[Source document]:

Journalists from international news organizations Al Jazeera, Agence France Presse, and Reuters were among the victims, according to statements from their outlets.
Roughly around the same time – about 5 p.m local – the Israeli military said that it had fired artillery at Lebanese territory after a border fence exploded near the Israeli kibbutz of Hanita. The Israeli military has not responded to CNN’s request for comment.
Hanita is just across the border from the Lebanese town of Alma Chaab, where the group of journalists was covering the exchange of fire, CNN’s video analysis shows.
A Reuters livestream showed smoke rising from the area, according to CNN’s geolocations, before a thud is heard.
In the next instant, the camera lens is suddenly covered with dust, and a woman can be heard screaming in the background.
“Oh god. Oh god. What’s happening? … I can’t feel my legs,” she cries.
Christina Assi, a journalist for Agence France Presse, was later seen in video of the aftermath lying on the ground with leg wounds.
Reuters videographer Issam Abdallah was found dead after the attack. He had been operating the live signal that recorded the fateful moment, Reuters said.

[Data section]:

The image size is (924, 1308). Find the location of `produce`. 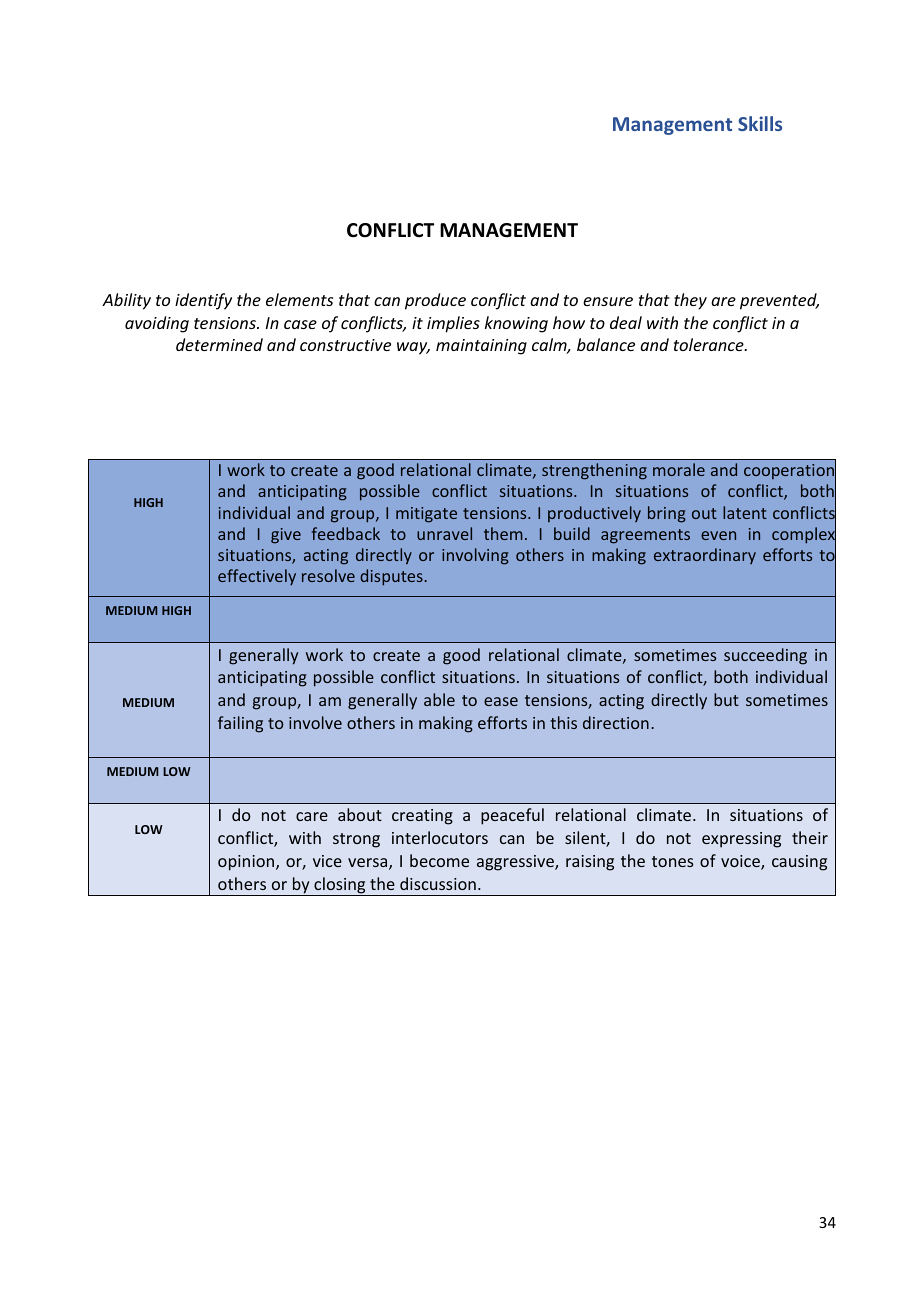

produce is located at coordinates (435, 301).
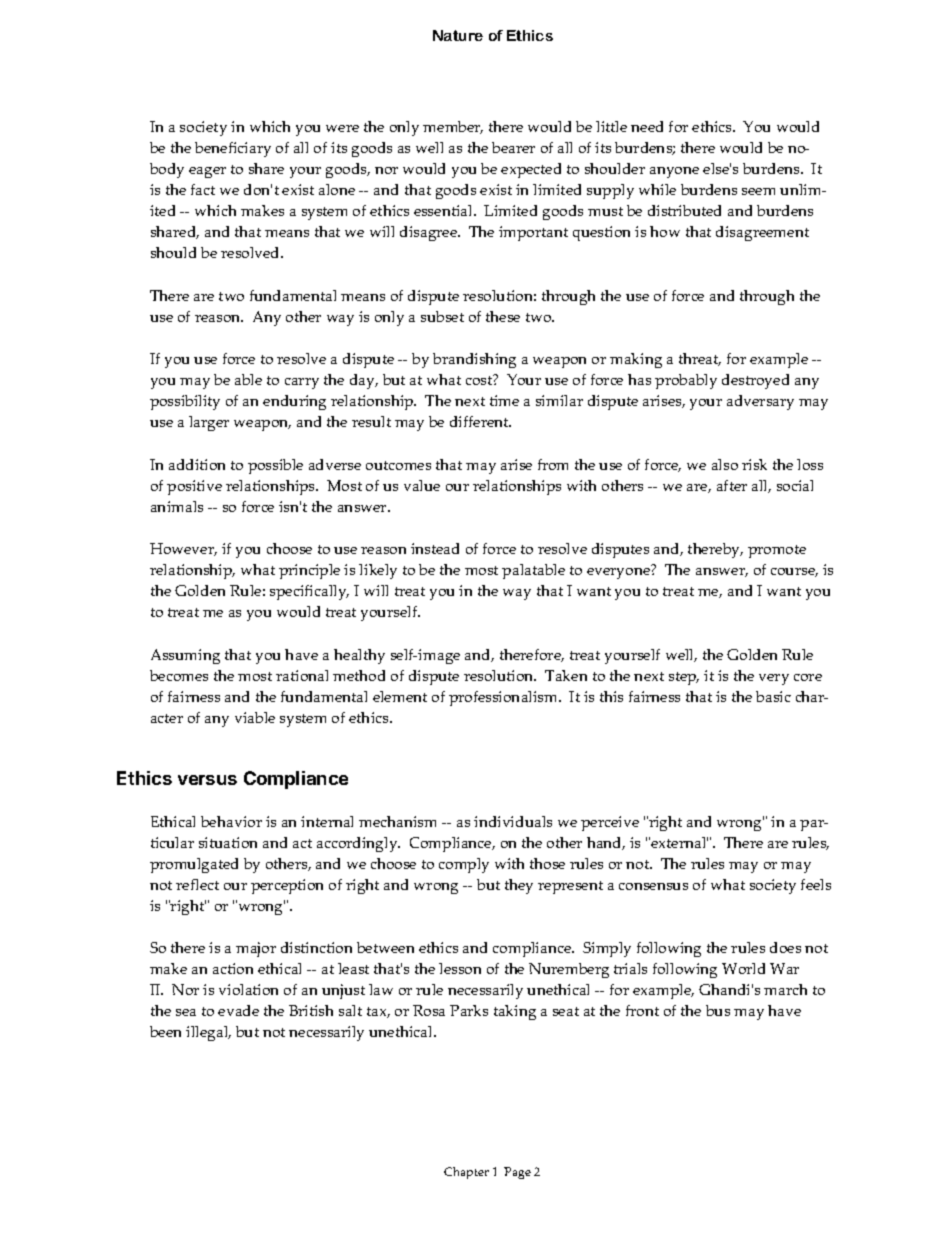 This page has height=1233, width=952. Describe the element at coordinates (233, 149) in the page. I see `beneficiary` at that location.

[Exercise instructions]:
• A. Rewrite the passage of the Lebanon border report from "Hanita is just" up to and including "video analysis shows.", changing "journalists" to "reporters".
• B. Continue the news report on the journalists hit near the Lebanese border from the point where it ends.

[Expected responses]:
• A.
Hanita is just across the border from the Lebanese town of Alma Chaab, where the group of reporters was covering the exchange of fire, CNN’s video analysis shows.

• B.
Social media posts show that the victims were clearly identifiable as media. In the hour before the attack, Assi posted a video on her Instagram stories showing the whole group wearing helmets and protective vests clearly labeled as “Press.”
Abdallah had posted on Instagram just before his death – a photo of himself wearing a helmet and a press vest, smoke billowing in the distance behind him, with his location listed as Alma Chaab. Later, video showing his charred body showed the same spot in Alma Chaab, according to geolocation analysis by CNN’s open-source team. A few meters away, a vehicle can be seen in flames.
The site was first geolocated by opensource expert Benjamin Pittet of Geoconfirmed.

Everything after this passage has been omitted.